Render once per node instead. Add applyTemplatesPerNode that takes a
nodes slice and injection points for the render and apply functions,
then iterates: for each node it builds a single-node context with
client.WithNodes, calls engine.Render (which now sees one node and
satisfies the FailIfMultiNodes guard), merges the modeline'd file as
a patch, and applies the result. Per-node iteration is also the
correct semantic — discovery via lookup() resolves each node's own
network topology rather than mashing everything together.

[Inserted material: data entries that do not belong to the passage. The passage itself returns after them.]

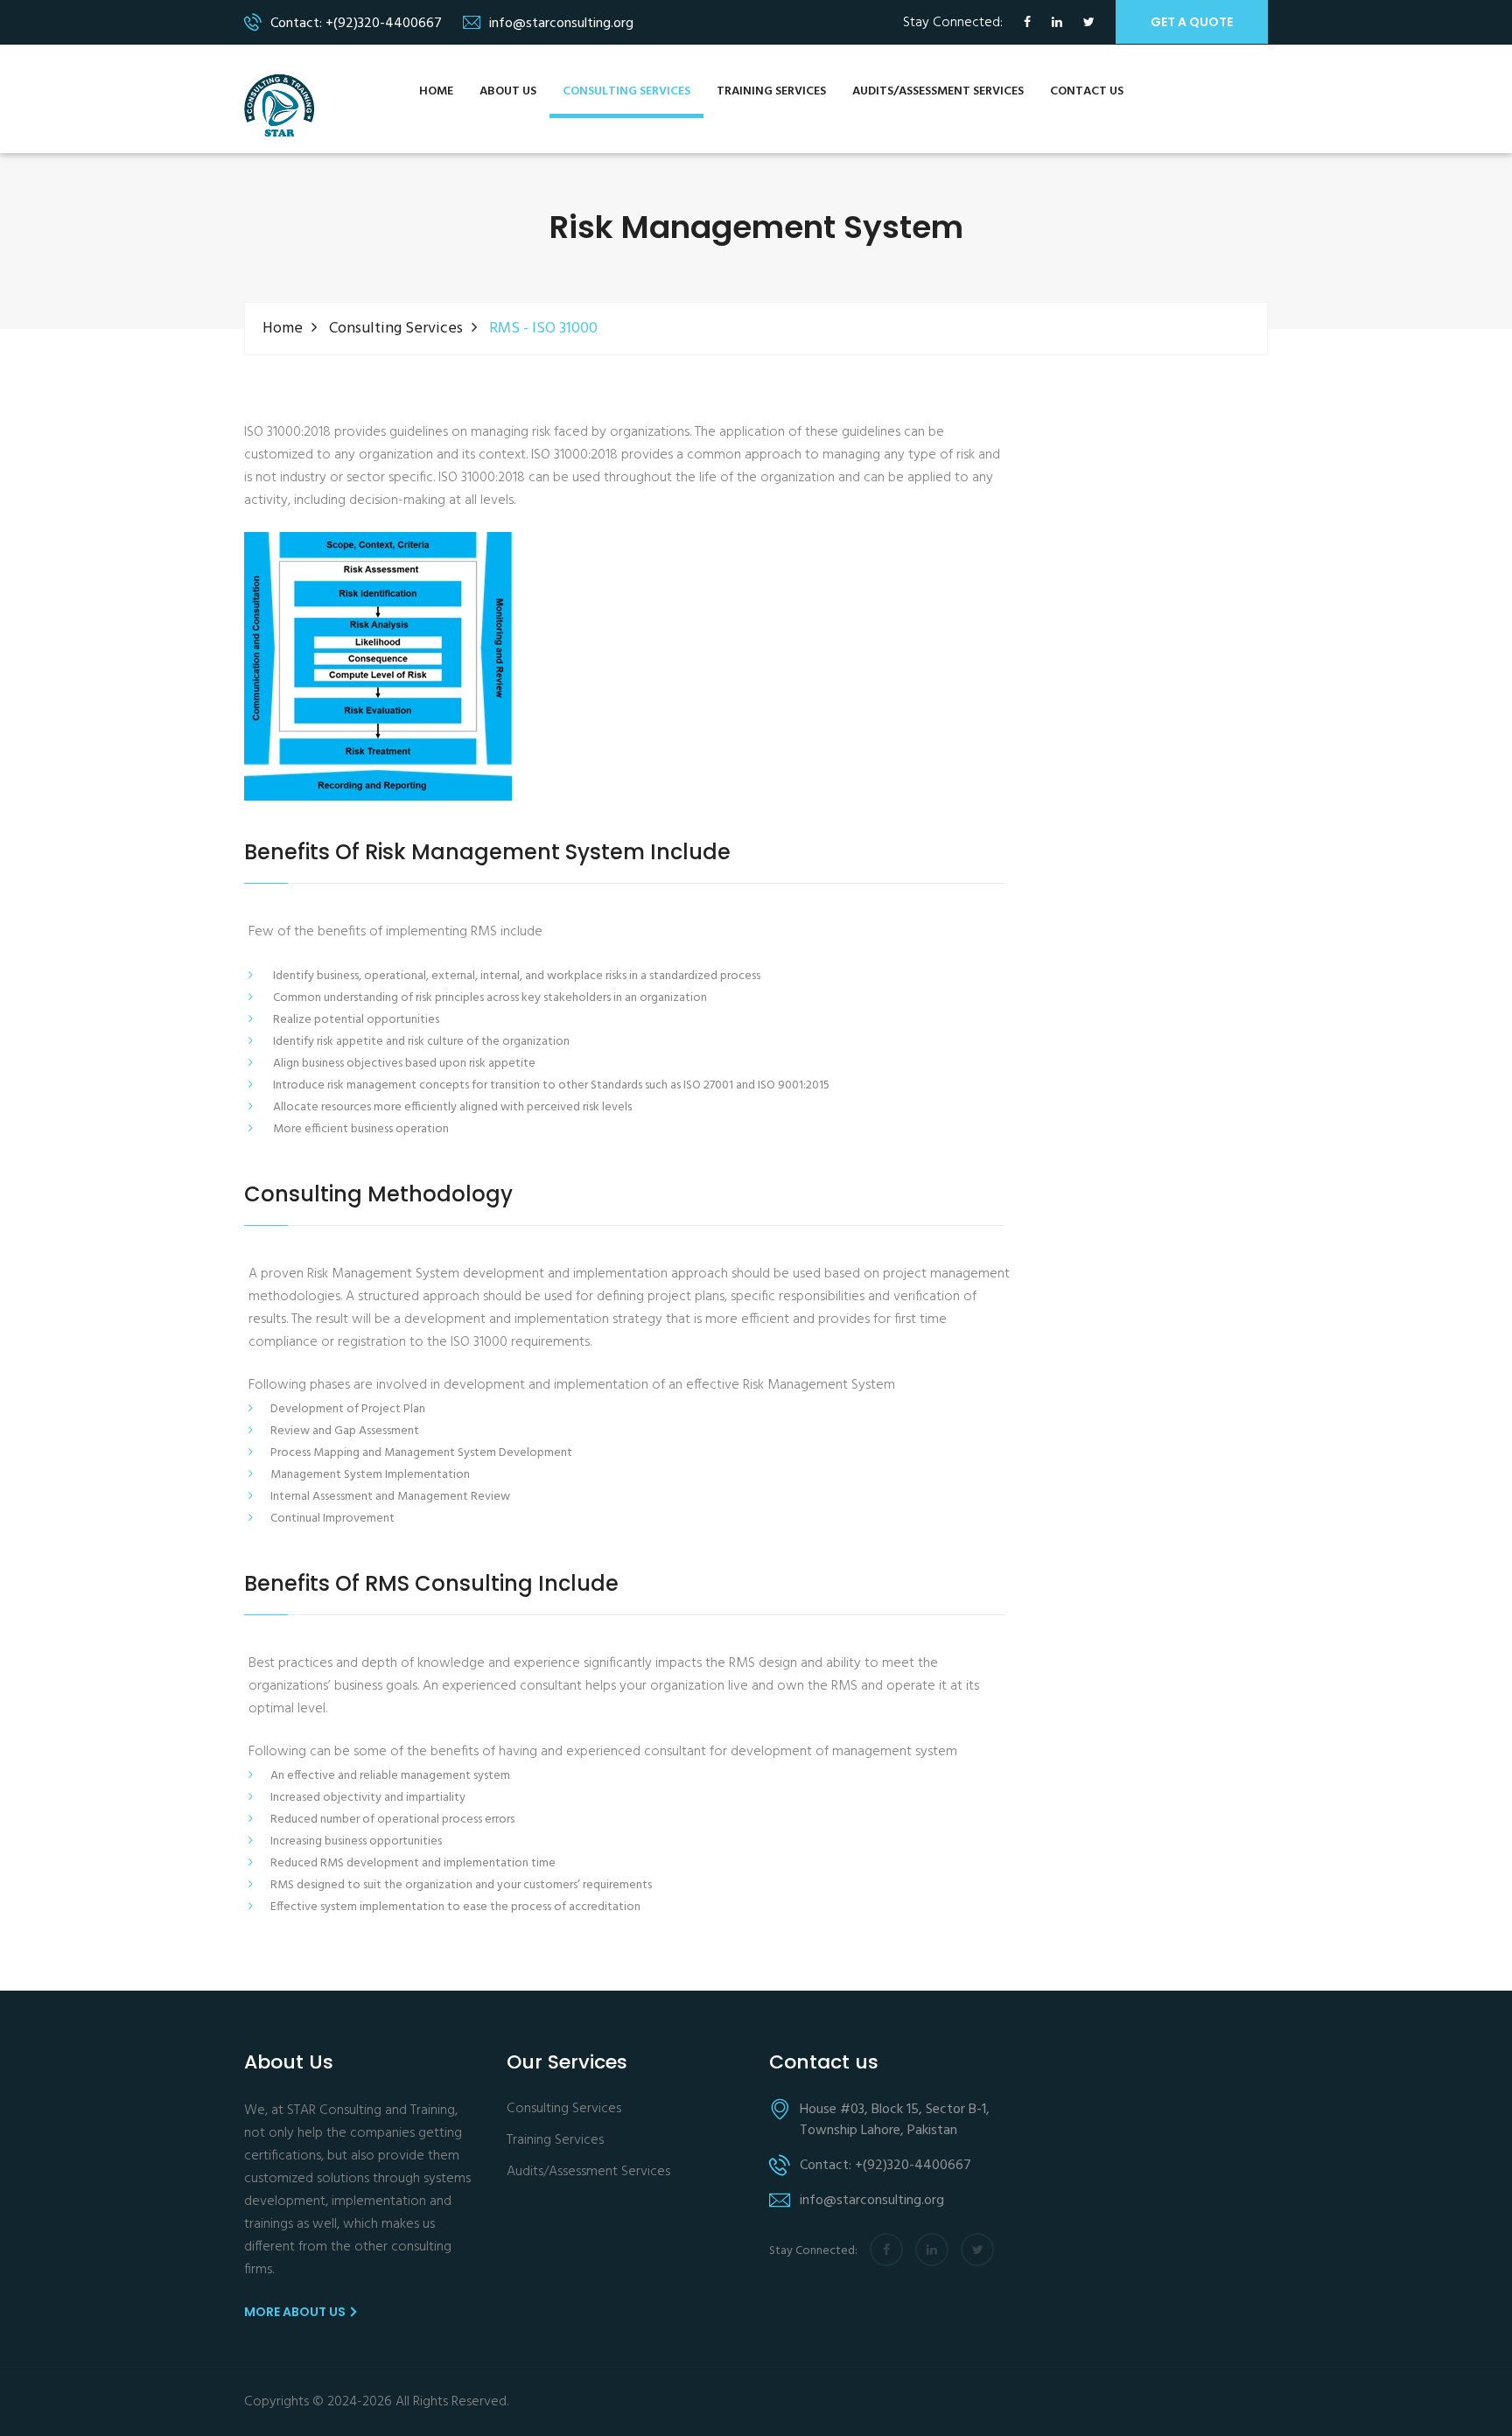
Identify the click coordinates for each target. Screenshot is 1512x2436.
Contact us (1087, 91)
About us (508, 91)
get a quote (1192, 22)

Split withApplyClient into a public form (still wraps with the legacy
multi-node context for the direct-patch branch) and withApplyClientBare
which skips the wrap so the per-node loop can attach contexts itself.

Three tests pin the contract: that each render and apply call sees
exactly one node in its outgoing-context metadata; that engine.Render
with a batched multi-node context still errors (the pre-condition the
loop exists to satisfy); that an empty nodes slice errors loudly
rather than silently doing nothing. Manually verified the loop assertion
fails when the per-iteration context is built with all nodes instead
of one.

Closes #120

Assisted-By: Claude <noreply@anthropic.com>
Signed-off-by: Aleksei Sviridkin <f@lex.la>
…ure mode

Branch review caught four blockers and three majors in the original
implementation. Fixes:

- engine.MergeFileAsPatch now short-circuits modeline-only patch files
  (BLOCKER 2). The Talos config-patcher misclassifies a YAML-comment-only
  file as an empty JSON6902 patch, then refuses any multi-document
  rendered config (the v1.12+ output format) with 'JSON6902 patches are
  not supported for multi-document machine configuration'. Detect 'no
  meaningful YAML content' before LoadPatches and return rendered
  unchanged in that case. Fix also covers empty files and files with only
  comments / document separators / whitespace.

- talm template no longer routes its output through MergeFileAsPatch
  (BLOCKER 1, BLOCKER 5, MEDIUM 8). The patcher round-trips through its
  config loader, normalising YAML formatting, sorting keys, and (worst
  of all) stripping every YAML comment — which deletes the talm modeline
  ('# talm: ...') and the AUTOGENERATED warning that downstream commands
  rely on. Removing the template-side merge keeps stdout and --in-place
  outputs intact. The merge stays in apply because that output goes
  straight to ApplyConfiguration where formatting and comments do not
  matter.

- The pipe-flow comment that motivated the template-side merge is gone
  (MAJOR 6). talm apply does not in fact accept stdin via '-f -'
  (ExpandFilePaths only handles real paths), so the documented workflow
  was a fiction.

- Insecure (maintenance) mode now opens a fresh single-endpoint client
  per node (BLOCKER 4). WithClientMaintenance creates one client with
  every endpoint and gRPC then round-robins ApplyConfiguration across
  them, so most nodes never received the config. Narrow GlobalArgs.Nodes
  to the iteration's node and restore it via defer; this requires
  splitting applyTemplatesPerNode's client-acquisition into an injected
  openClientFunc with two production implementations
  (openClientPerNodeMaintenance, openClientPerNodeAuth).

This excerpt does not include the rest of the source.